— Task directions —
Please copy out the lines below word for word, starting at the line that contains "Task: Click the" and ending at the line that contains "Select PDF export from submenu", and leave the pictures out.
::: Entries :::
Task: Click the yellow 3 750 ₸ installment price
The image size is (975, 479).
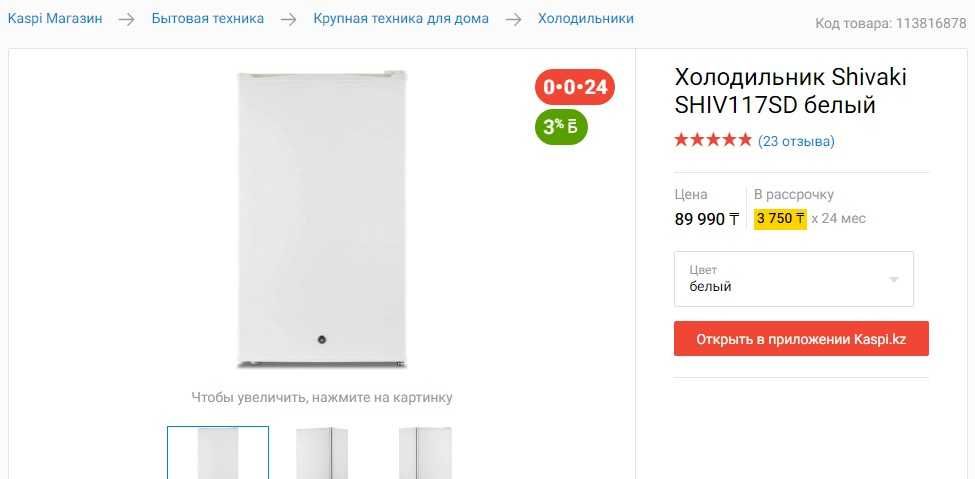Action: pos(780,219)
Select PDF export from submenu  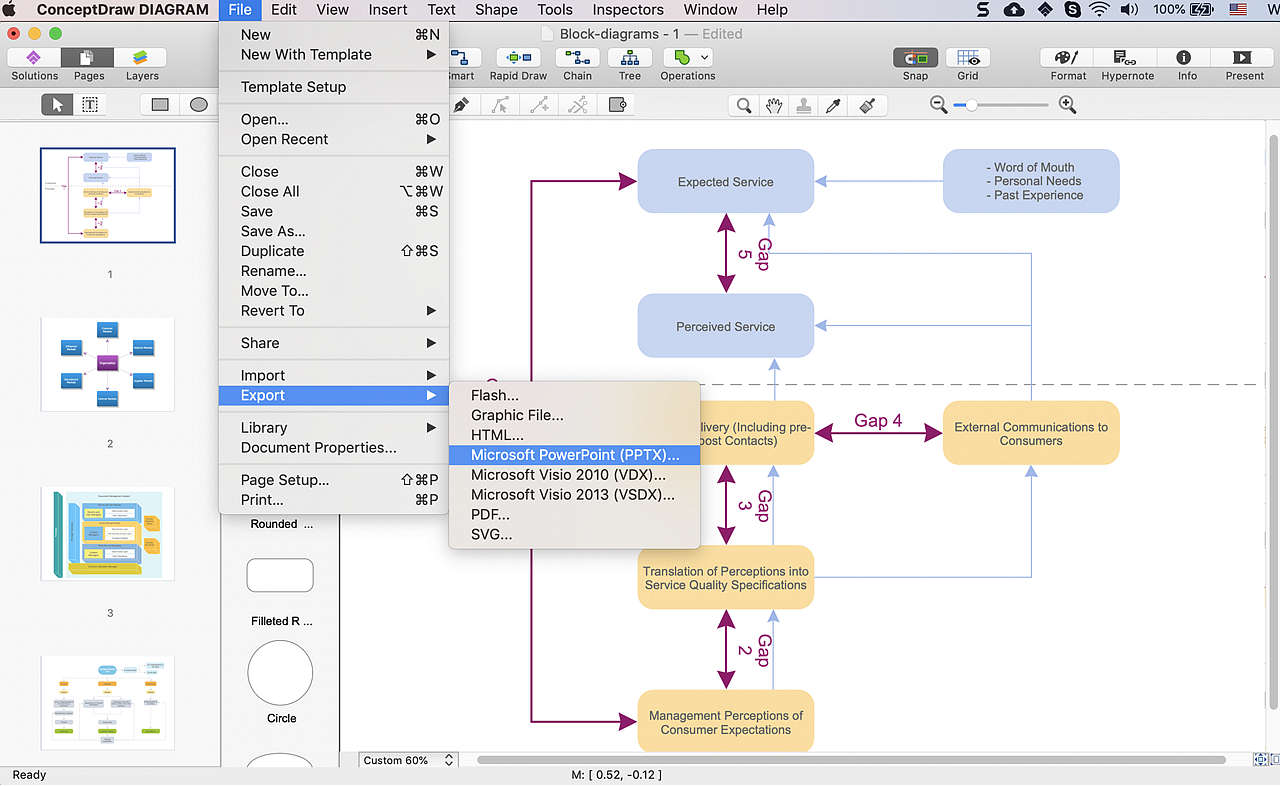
:::
::: Entries :::
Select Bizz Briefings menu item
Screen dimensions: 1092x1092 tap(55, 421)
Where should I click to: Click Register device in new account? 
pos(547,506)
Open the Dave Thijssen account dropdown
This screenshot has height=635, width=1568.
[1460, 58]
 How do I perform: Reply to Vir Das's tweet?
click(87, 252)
:::
— Response to the exercise —
Task: Click the yellow 3 750 ₸ installment price
The image size is (975, 479).
Action: pos(780,219)
Select PDF export from submenu  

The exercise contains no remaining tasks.